So a parcel arrived for me this morning in the post. A Nextion display. And what is that, you may well ask?
Think of something like a thermostat or really any home control situation, at some point you have to stop sending text commands from an expensive PC and reduce the operation down to neat and tidy button pushing so that everyone else in the house can actually participate in your invention!
This is where things often fall down, the “Heath Robinson” home-made-looking box with pretty awful buttons telling everyone you have “amateur” status. Now of course, today, you could choose to use a second hand phone or tablet for your wall-mounted family-friendly display and control panel… OR you can use a touch-sensitive display.
These are REASONABLY cheap – for example…. http://www.banggood.com/UNO-R3-ATmega328P-Board-2_4-Inch-TFT-LCD-Screen-Module-For-Arduino-p-945755.html
So this is an Arduino + touch display for under a tenner. You have to sort out libraries and basically write everything from scratch – and that’s fine – but time consuming.
And so it was that my friend introduced me to the Nextion displays. This is a display board that isn’t too expensive – and which has everything built in. Essentially, on a PC you run a free editing program, tell it where you want buttons, text and images and what should happen when you press the buttons. A button lets you download that to the Nextion board and “Bob’s your uncle”.
The board has only 4 pins – power (5v), ground, serial in, serial out. Press a button and stuff comes out of the serial pin at logic levels and 9600 baud.
You really can’t get any easier than this. Perfect? No, far from it. In my initial trials. the editor has some polishing to do, my first attempt at running the font convertor on a Windows SANS font produced a pretty awful output and I’ve clearly got a learning curve ahead of me – but after 15 minutes I have a display running with serial output on button press – that is one HELL of a lot faster than any other way I can think of.
The board has another advantage over alternatives – the whole thing is very THIN and so will easily fit into a nice slim wall mounted case.
You could choose to run the board serially – OR via something like an ESP-01 and that is almost definitely what I will be doing.
I’ll have the EXP capture button outputs and send MQTT commands back to base – and accept MQTT commands and send them to the display.
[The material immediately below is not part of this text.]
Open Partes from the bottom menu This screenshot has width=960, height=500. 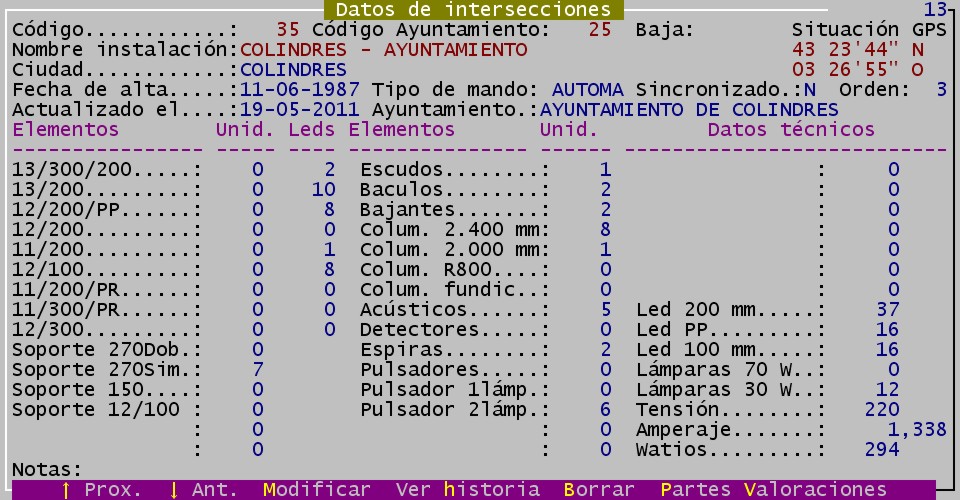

When you first power up the unit, it comes up with a nice display and responds to button presses… so that gives you a feel for how things will work – that’s before you do any programming – just power the board up.
All you have to do is use the PC software to drop in some screens, some buttons and some dials and off you go.
So that’s the theory – what is the board like in practice. I have to say that my first experience suggests that the translations have some way to go. The simplest thing you can do is have a button send something out of the serial port when you press it.
That is a 5 seconds job to implement – but it took me nearly an hour to realise because my friend who has already done this showed the use of an on-press function called PRINT which on his board works on it’s own. With the new software you build up commands and add a special command at the end to send everything out of the buffer. Until I found that command, mysteriously named “com_star” which I’m going to assume means “comms_start” – I was lost.
So commands tend to end with a binary zero for reasons I’ve not yet figured out… and at the end of any command, incoming or outgoing, you have 0xff 0xff 0xff (i.e. 3 bytes each one binary 255). That in itself makes testing interesting as a simple ASCII terminal might have difficulty with the terminating characters. Not sure what’s wrong with a simple carriage return myself – but I’m sure they have their reasons.
Now that I KNOW – it’s easy. Kind of – the manual needs a lot of work – but I guess it is early days yet – as long as they keep improving things, this little display could well be a winner.
The thing that stuns me the most – looking around the web – is people using this with an Arduino – with an ESP8266 stuck on the end for WIFI! Seems like major overkill to me not to mention the cost. An ESP-01 talking to one of these devices, with 512k programming space on the ESP, it seems to me one could accomplish one hell of a lot!
Right now I have the Nextion sending out instructions when a button is pressed, via it’s serial – at 115,200 baud. The text is encoded to be the same as my home control. My home control boards are of course ESP8266 and I’ve used a resistive divider on the serial input… All good fun.
UPDATE: See comments in here – lots of issues with the software right now – this is not going to be as easy a ride as I thought…. comparison operations that just don’t work – we’ve been writing to the designers all day and I hope that our issues will be sorted. Right now you may want to consider this a work in progress – SO many possibilities but not without pain it would seem. More as we get responses to our questions.